Negli ultimi mesi, l’Intelligenza Artificiale è ovunque: nei titoli dei giornali, nei post su LinkedIn, nelle chiacchiere da bar. A guidare il fenomeno c’è ChatGPT, il software che riesce a scrivere testi su qualsiasi argomento in pochi secondi. Ma cosa c’entra tutto questo con il mondo reale del trasporto, della logistica e della gestione flotte?
Molto più di quanto si pensi. Ma non nel modo in cui spesso viene raccontato.
ChatGPT: cos’è davvero e cosa non può fare
ChatGPT è un sistema di intelligenza artificiale generativa, capace di produrre testi simili a quelli umani. Non “pensa” davvero, ma simula il linguaggio sulla base di enormi moli di dati. In ambito aziendale, può essere utile per automatizzare risposte a clienti, generare documentazione, scrivere report.
Ma ChatGPT non può guidare un camion, gestire un carico o monitorare in tempo reale una flotta. Non ha accesso diretto ai dati fisici, non ha sensori, non ha ancoraggio nella realtà operativa. Però, ciò non significa che l’Intelligenza Artificiale sia inutile nel trasporto. Anzi.
L’Intelligenza artificiale vera: dove fa la differenza nel trasporto
Nel mondo della logistica esistono forme di AI molto meno spettacolari, ma decisamente più concrete. Parliamo di:
- Algoritmi predittivi che analizzano dati storici per anticipare guasti o usura
- Ottimizzazione automatica dei percorsi in base a traffico, consumi, vincoli logistici
- Riconoscimento di anomalie nei comportamenti di guida
- Videotelematica intelligente che consente di rilevare eventi critici e supportare l’analisi post-incidente
- Sistemi di visione evoluti, come SideWAY, i cui algoritmi di intelligenza artificiale permettono di distinguere pedoni, ciclisti e ostacoli stradali in tempo reale, migliorando significativamente la sicurezza attiva dei veicoli in ambito urbano e logistico
Queste applicazioni non scrivono poesie, ma fanno risparmiare tempo, denaro e problemi.

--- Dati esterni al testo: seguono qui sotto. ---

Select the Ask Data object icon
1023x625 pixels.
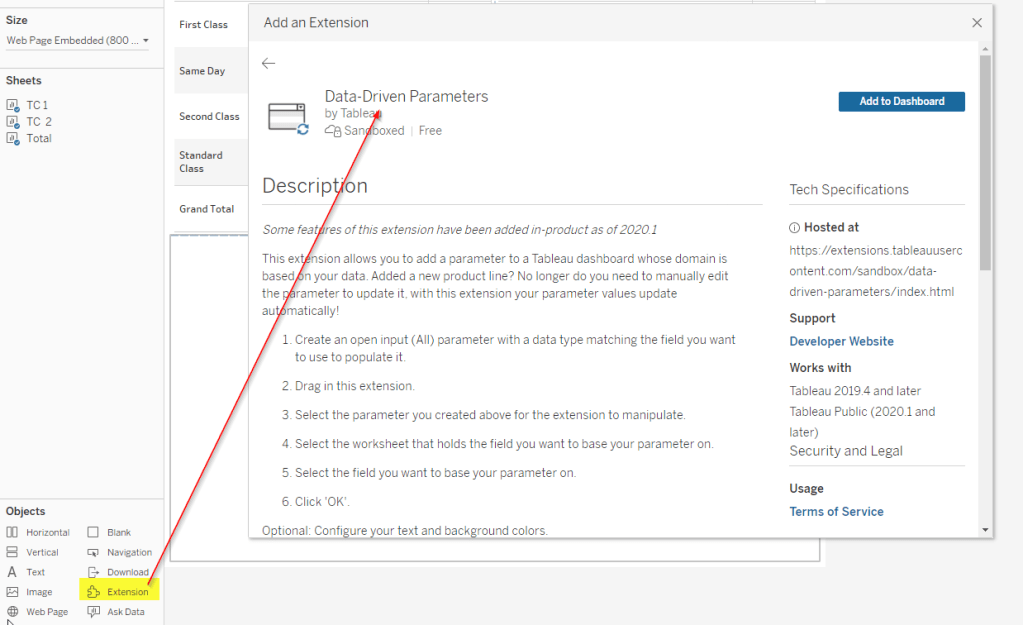(x=93, y=611)
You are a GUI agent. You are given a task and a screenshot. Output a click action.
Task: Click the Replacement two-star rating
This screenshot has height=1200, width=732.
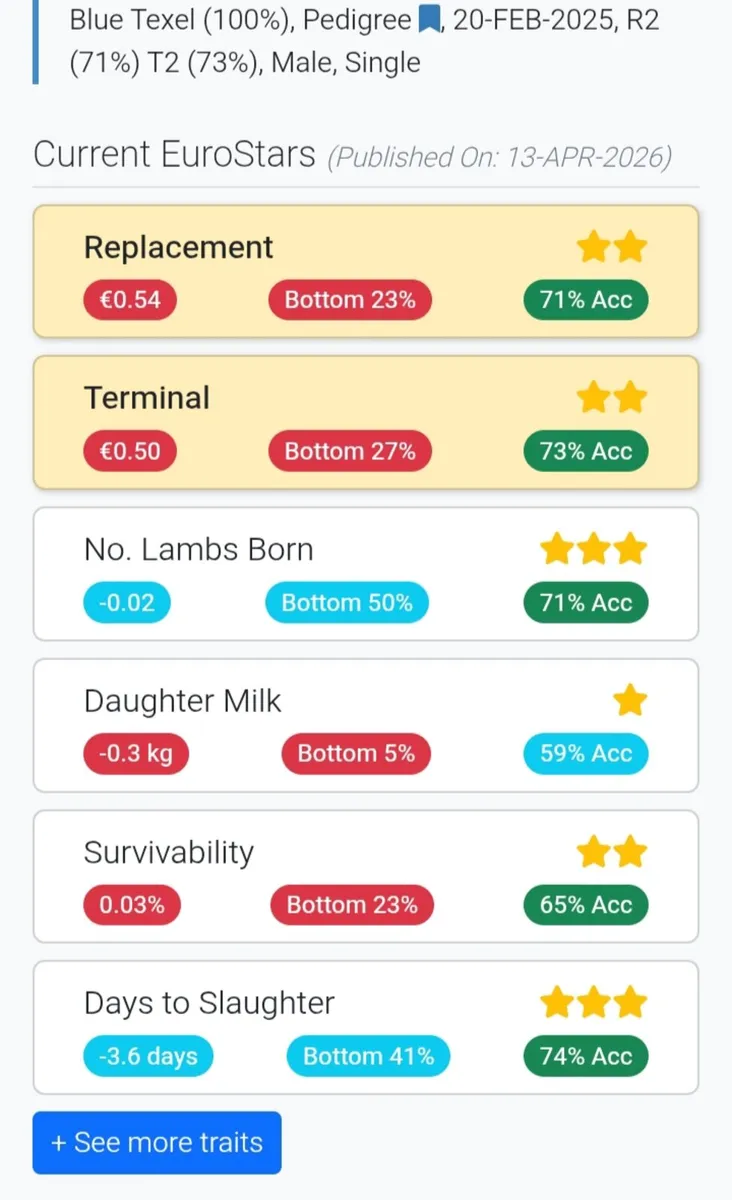pos(611,247)
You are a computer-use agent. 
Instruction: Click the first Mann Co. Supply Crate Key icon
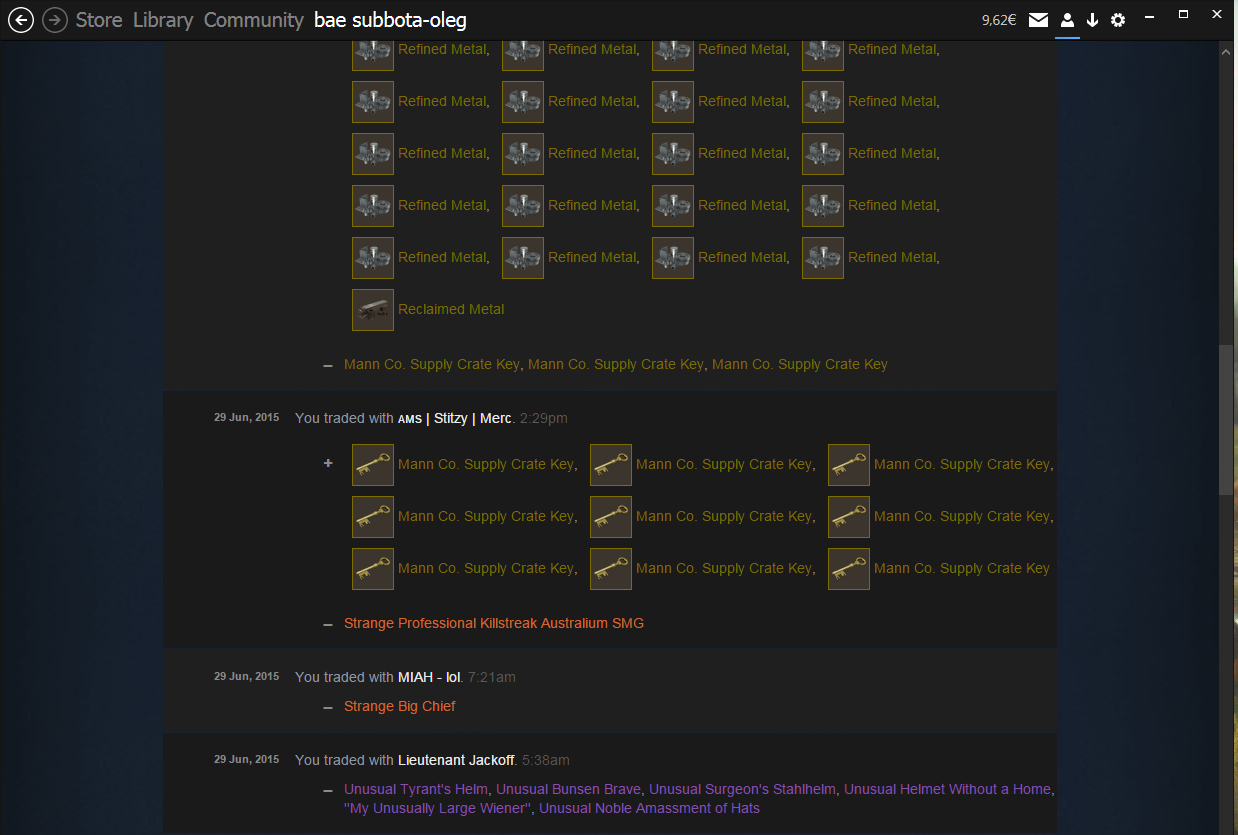(373, 464)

E sono già operative in molte aziende.
L’approccio WAY: intelligenza diffusa, non artificiale
WAY lavora da anni su un concetto concreto di “intelligenza” applicata ai veicoli: una rete di sensori, dispositivi e software che trasforma ogni mezzo in un nodo informativo.
Non serve parlare con i camion. Serve che i camion parlino tra loro e con chi li gestisce.
Con sistemi come:
- LoadWAY, che rileva il sovraccarico in tempo reale e genera alert automatici
- Inventario BLE, che consente l’inventario automatico delle attrezzature a bordo tramite tag BLE installati sui singoli asset, rilevando la loro presenza o assenza in tempo reale
- SmartBin, che trasmette lo stato di riempimento dei cassonetti
- SideWAY, che identifica ciclisti e pedoni distinguendoli da altri ostacoli, grazie a telecamere intelligenti con algoritmi AI embedded
e con l’integrazione nativa nella piattaforma WAY4Web, i dati diventano azioni, notifiche, decisioni operative.
Intelligenza è sapere cosa conta, al momento giusto
Nel mondo del trasporto, l’intelligenza artificiale non è spettacolo: è servizio. È la capacità di sapere prima che qualcosa accada, di intervenire al momento giusto, di evitare l’errore prima che costi caro. Non c’è bisogno che l’AI scriva come un umano. Basta che aiuti a lavorare meglio.
E in questo, nel mondo reale, è già molto più avanti di quanto si pensi.